Friday, February 26, 2016

An old conference paper, "The French Invention of Chinese Rhetoric?" posted online

I uploaded to Academia.edu a copy of a paper that I presented back in February of 2004 (wow--that actually predates this blog!). The title is "The French Invention of Chinese Rhetoric?" but it probably should be "The Jesuit Invention of Chinese Rhetoric?" (But "French" sounded better because of the contrasting nationalities thing...) Here's the abstract:
In the thirty years since the publication of Robert T. Oliver’s Communication and Culture in Ancient India and China, Chinese rhetoric has slowly gained recognition as a legitimate area of research in communication studies. This study has begun, however, with characterizations of Chinese discourse in terms of what it is said to lack in comparison to the West. Oliver’s book, for instance, begins by stressing India and China’s lack of political, legal, religious, or educational platforms for oratory. It famously continues that for these countries “rhetoric has been considered so important that it could not be separated from the remainder of human knowledge” (10). George Kennedy, in his 1998 book Comparative Rhetoric, even implies that Chinese rhetoric as a scholarly discipline was invented by French Jesuits.
This paper argues that if Chinese rhetoric was, as Oliver and Kennedy suggest, first theorized by the West, then it was also theorized for the West. Furthermore, European theories of rhetoric were changing even as Jesuit descriptions of Chinese rhetoric were circulating around Europe. Whether Chinese rhetoric as a discipline was invented by the Jesuits or not, contemporary Western studies of Chinese rhetoric have failed to examine the complex relations between “our” notions of Chinese rhetoric and the particular seventeenth- and eighteenth-century European contexts in which those notions were rooted. Absent this examination, Chinese rhetorical theory is inevitably cast as being in some sense outside of time and “behind” that of the West.
Works Cited
Kennedy, George A. Comparative Rhetoric: An Historical and Cross-Cultural Introduction. New York: Oxford UP, 1998.
Oliver, Robert T. Communication and Culture in Ancient India and China. Syracuse, NY: Syracuse UP, 1971.
I think the paper makes an interesting argument about cross-cultural studies of rhetoric, though similar arguments have probably been made elsewhere since then by others who are more active in comparative rhetoric than I am anymore.

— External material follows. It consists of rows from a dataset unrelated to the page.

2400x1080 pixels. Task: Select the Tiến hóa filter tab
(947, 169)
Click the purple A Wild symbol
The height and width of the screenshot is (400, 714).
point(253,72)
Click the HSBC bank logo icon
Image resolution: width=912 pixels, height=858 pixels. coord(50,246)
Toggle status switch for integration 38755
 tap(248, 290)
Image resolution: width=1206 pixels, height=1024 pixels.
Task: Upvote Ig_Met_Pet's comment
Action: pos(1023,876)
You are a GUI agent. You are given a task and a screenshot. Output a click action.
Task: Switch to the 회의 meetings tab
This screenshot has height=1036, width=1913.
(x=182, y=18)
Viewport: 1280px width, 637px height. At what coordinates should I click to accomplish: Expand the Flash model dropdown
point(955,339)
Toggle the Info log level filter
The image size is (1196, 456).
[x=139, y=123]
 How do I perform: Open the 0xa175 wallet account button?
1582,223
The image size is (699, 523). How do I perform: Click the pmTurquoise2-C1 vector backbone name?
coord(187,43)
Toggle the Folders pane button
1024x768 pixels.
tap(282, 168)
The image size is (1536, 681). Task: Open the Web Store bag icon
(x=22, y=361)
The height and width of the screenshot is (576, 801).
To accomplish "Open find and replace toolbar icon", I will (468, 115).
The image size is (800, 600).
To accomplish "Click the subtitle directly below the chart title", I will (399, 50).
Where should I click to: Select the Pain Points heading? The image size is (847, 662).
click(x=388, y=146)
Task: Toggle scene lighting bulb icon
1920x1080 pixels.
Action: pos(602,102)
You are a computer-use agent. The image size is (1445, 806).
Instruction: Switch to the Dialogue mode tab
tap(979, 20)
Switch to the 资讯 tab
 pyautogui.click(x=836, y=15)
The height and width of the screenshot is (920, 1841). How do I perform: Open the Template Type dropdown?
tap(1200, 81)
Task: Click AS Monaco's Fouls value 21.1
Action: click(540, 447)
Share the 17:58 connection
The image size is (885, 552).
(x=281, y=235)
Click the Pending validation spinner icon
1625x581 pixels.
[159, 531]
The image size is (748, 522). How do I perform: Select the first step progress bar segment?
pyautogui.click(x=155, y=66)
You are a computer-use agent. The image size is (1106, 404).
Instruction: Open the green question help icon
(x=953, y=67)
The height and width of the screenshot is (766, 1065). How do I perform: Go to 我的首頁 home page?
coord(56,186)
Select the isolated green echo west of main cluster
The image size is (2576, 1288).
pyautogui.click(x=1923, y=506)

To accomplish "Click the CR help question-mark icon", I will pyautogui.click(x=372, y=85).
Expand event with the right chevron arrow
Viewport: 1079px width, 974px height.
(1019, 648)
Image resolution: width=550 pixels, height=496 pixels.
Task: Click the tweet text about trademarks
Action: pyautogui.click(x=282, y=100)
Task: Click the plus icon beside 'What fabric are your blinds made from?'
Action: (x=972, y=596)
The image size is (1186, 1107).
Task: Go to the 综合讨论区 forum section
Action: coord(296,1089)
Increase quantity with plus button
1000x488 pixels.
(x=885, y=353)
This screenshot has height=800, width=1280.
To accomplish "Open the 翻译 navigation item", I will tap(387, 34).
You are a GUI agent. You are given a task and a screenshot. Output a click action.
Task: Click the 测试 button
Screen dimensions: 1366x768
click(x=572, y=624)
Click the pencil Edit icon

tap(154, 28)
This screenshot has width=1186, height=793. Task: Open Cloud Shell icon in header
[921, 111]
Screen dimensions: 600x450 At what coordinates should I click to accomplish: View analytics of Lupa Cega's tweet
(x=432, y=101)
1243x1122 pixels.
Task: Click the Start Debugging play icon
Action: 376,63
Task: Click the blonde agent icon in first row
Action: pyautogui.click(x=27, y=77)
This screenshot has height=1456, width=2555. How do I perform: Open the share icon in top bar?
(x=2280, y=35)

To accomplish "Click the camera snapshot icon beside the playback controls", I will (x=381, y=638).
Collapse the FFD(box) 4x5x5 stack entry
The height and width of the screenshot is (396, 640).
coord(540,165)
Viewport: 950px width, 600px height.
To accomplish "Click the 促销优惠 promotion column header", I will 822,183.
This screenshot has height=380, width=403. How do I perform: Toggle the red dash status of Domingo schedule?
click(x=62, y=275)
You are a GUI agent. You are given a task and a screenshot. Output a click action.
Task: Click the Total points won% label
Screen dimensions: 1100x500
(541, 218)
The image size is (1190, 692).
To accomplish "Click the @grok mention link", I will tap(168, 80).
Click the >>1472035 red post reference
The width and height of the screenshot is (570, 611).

Anyway, I thought I'd post the paper online after I noticed that it was cited in Li Yuxue's (李奭學) book, 中國晚明與歐洲文學. I guess Li must have come across the CD-ROM on which the papers from the conference were saved. (Everyone attending that 2004 Conference on East-West Identities at Hong Kong Baptist University got a CD-ROM with the papers on it.) I don't think I'm going to be doing any revising with it at this point; that phase of my life has pretty much passed. But I enjoyed rereading my paper (am I allowed to say that?) and I hope others will get something out of it, too.